Trans fatty acids (TFA) are considered risk factors for cardiovascular disease (CVD), while the details of distribution and metabolism of the individual isomers are not clear. Here we investigated the accumulation and catabolic rate of TFA positional isomers of octadecenoic acid (18:1) in mice. ICR mice were fed deuterium- and [1-(13)C] stable isotope-labeled trans-9-18:1 (9t-18:1*), trans-10-18:1 (10t-18:1*), or trans-11-18:1 (11t-18:1*) for 2 or 4 weeks, or a TFA mixture (9t-18:1*, 10t-18:1*, and 11t-18:1*) for 3 weeks. Analysis of whole-body tissues by gas chromatography-chemical ionization mass spectrometry revealed the highest 9t-18:1* levels in the heart.
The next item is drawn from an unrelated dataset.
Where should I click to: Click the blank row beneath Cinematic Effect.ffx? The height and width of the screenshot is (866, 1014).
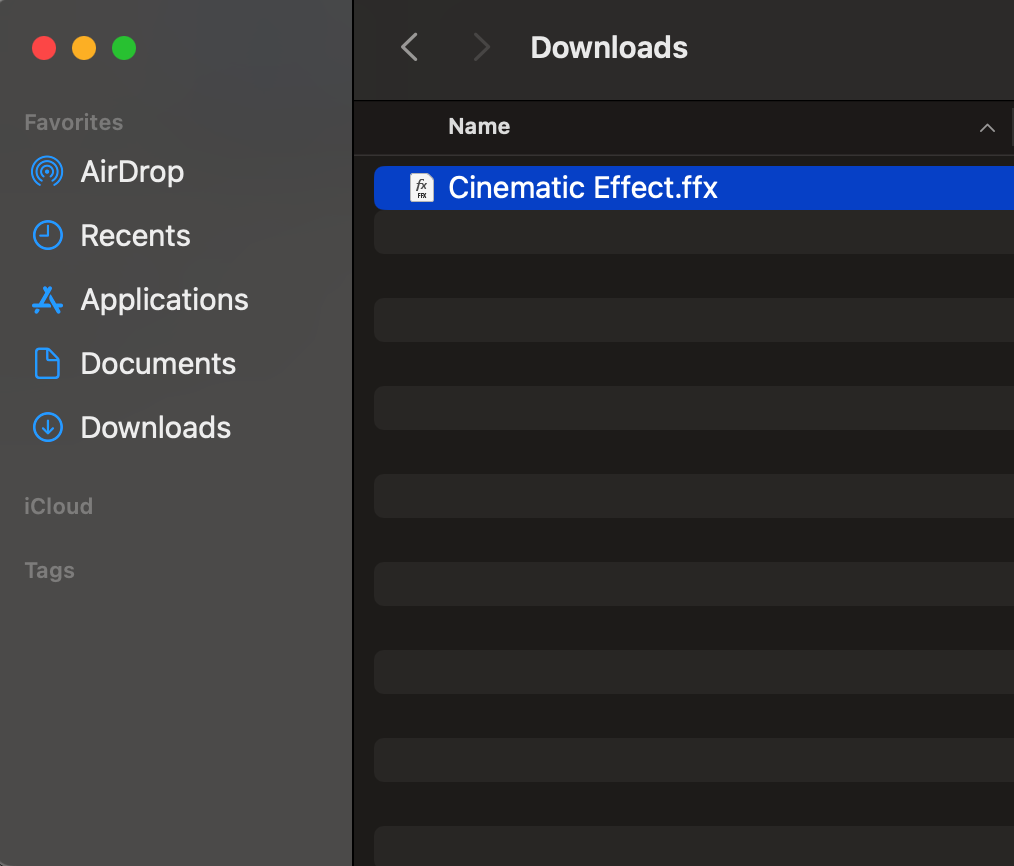[x=690, y=232]
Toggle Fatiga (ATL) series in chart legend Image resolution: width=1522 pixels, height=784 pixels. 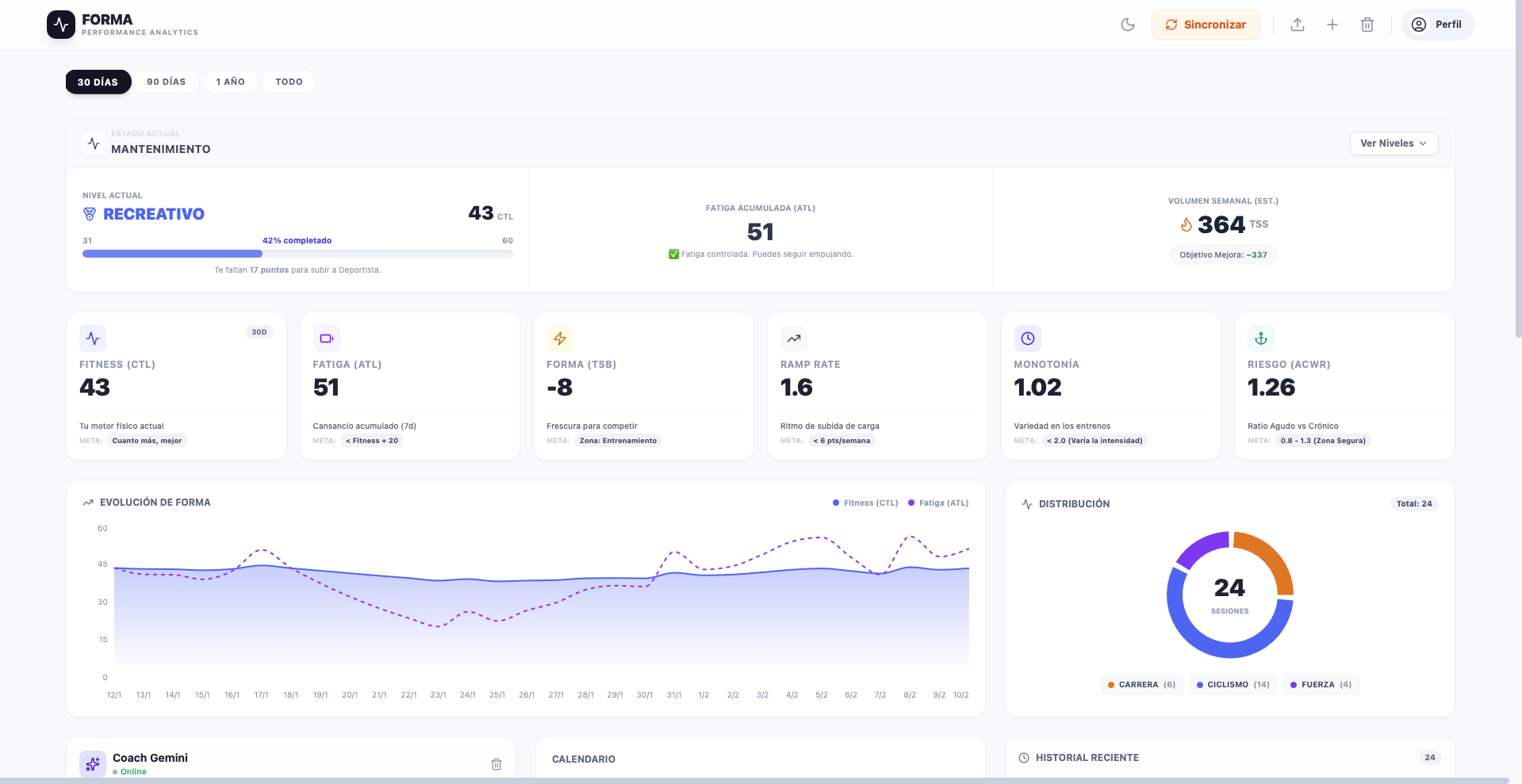click(x=938, y=503)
Significant differences in the accumulation of the respective trans-18:1 were observed in the heart and erythrocytes, where 9t- > 11t- > 10t-18:1*, but no significant difference was observed in the liver or white adipose tissue (WAT). Mice fed on 11t-18:1 demonstrated accumulation of endogenously synthesized conjugated linoleic acid in the liver, WAT, and heart, but any other metabolites were not found in other groups. Furthermore, we analyzed catabolic rates of single-dose-administered trans-18:1* isomers into [(13)C]-labeled CO2 using isotope-ratio mass spectrometry, and the 10t-18:1*catabolic rate was significantly higher than those of 9t- and 11t-18:1*. We found that the accumulation and catabolism of trans-18:1 positional isomers varied in these mice. Differential accumulation in tissues suggests that individual TFA positional isomers may play different roles in human health.